(Tasks to carry out):
- A) Decide whether each statement agrees with the passage below on Canadian energy policy, answering yes or no and quoting the words from the passage that settle it: (i) Greg Ebel said the tanker ban would make a new west coast pipeline a "pipeline to nowhere"; (ii) Tim Hodgson said a further expansion of the Trans Mountain pipeline is a project of national interest; (iii) Danielle Smith named an emissions cap on oil and gas as an impediment to investment.
- B) Write the next part of the passage below on Canadian energy policy, picking up after its final sentence.

(Text section):
--- --- ---

Alberta Premier Danielle Smith has been vocal, stating that “uncertainty and added costs from countless federal environmental policies must be addressed” to attract capital. She specifically cited policies still in place by the left-wing government – including an oil tanker ban on the west coast, an emissions cap on oil and gas, and an onerous project approval process – as major impediments to investment. Enbridge CEO Greg Ebel echoed this, noting the tanker ban makes a new west coast pipeline a “pipeline to nowhere.”
Further complicating the picture, Canada’s Energy Minister Tim Hodgson said this week that a further expansion of the Trans Mountain pipeline is not considered a “project of national interest” and is unlikely to be expedited, despite the government’s stated goal of diversifying trade.
The Carney government appears to be trying to play both sides. Opening up the Calgary office is widely viewed as an “olive branch” that lacks substance as long as the administration refuses to scrap the restrictive policies that make new energy export projects practically impossible. The sad thing is, they know this and are playing the people of Alberta and all of Canada for that matter. For shippers, this policy gridlock creates significant uncertainty. The government is talking about building new export capacity while simultaneously undermining the viability of existing and future projects. You can’t make this stuff up, folks!

--- --- ---

(Provided data):
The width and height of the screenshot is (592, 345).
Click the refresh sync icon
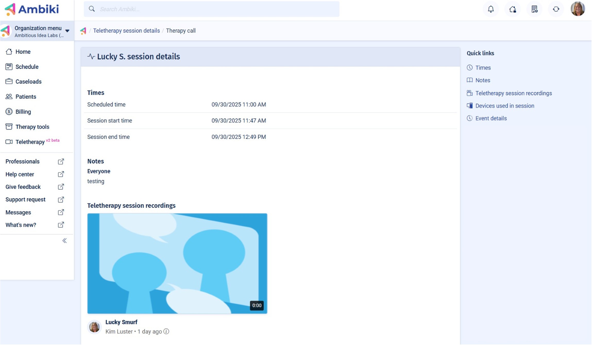coord(556,9)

--- --- ---

(Results for the exercise):
- A)
(i) Yes: "Enbridge CEO Greg Ebel echoed this, noting the tanker ban makes a new west coast pipeline a “pipeline to nowhere.”"
(ii) No: "a further expansion of the Trans Mountain pipeline is not considered a “project of national interest” and is unlikely to be expedited"
(iii) Yes: "including an oil tanker ban on the west coast, an emissions cap on oil and gas, and an onerous project approval process – as major impediments to investment"

- B)
We are Watching North America Energy Logistics
A few things going on out there that you should be made aware of:
- Logistics Snarls Disrupt Mexico’s Fuel Supply by Rail: Fuel supply disruptions have hit multiple Mexican states this month, driven by a combination of logistical issues with state-owned Pemex’s tank trucks and a significant interruption in fuel imports by rail from the U.S.. Retailers in Chiapas, Nuevo Leon, and the Mexico City area have all experienced shortages, with market sources indicating the rail freight disruptions have particularly affected fuel importers in the Nuevo Leon and Bajio regions. The issues have been linked to stricter border controls faced by CPKC, which along with Ferromex, controls all U.S. border rail crossings.
- Canadian Crude-by-Rail Plummeted Amid Current Pipeline and Competition and tighter basis: Canadian crude-by-rail exports fell to a five-year low in June, down 29.5% year-over-year to just 62,847 barrels per day, as detailed above in our Canadian crude by rail commentary. The sharp decline is a direct result of current ample pipeline space following the expansion of the Trans Mountain pipeline (TMX), which has made costlier rail shipments less attractive. Enbridge is currently pursuing multiple projects to debottleneck and boost capacity from western Canada to the U.S. Gulf Coast, citing strong demand from U.S. refiners, however, these projects take time, and pipelines could get fuller sooner than one may think. Now that Venezuelan crude is online, there is competition for heavy oil and the U.S. is experiencing dwindling refinery capacity amid Phillips and Valero shuttering refineries in California due to the left-wing activists and the state of California itself.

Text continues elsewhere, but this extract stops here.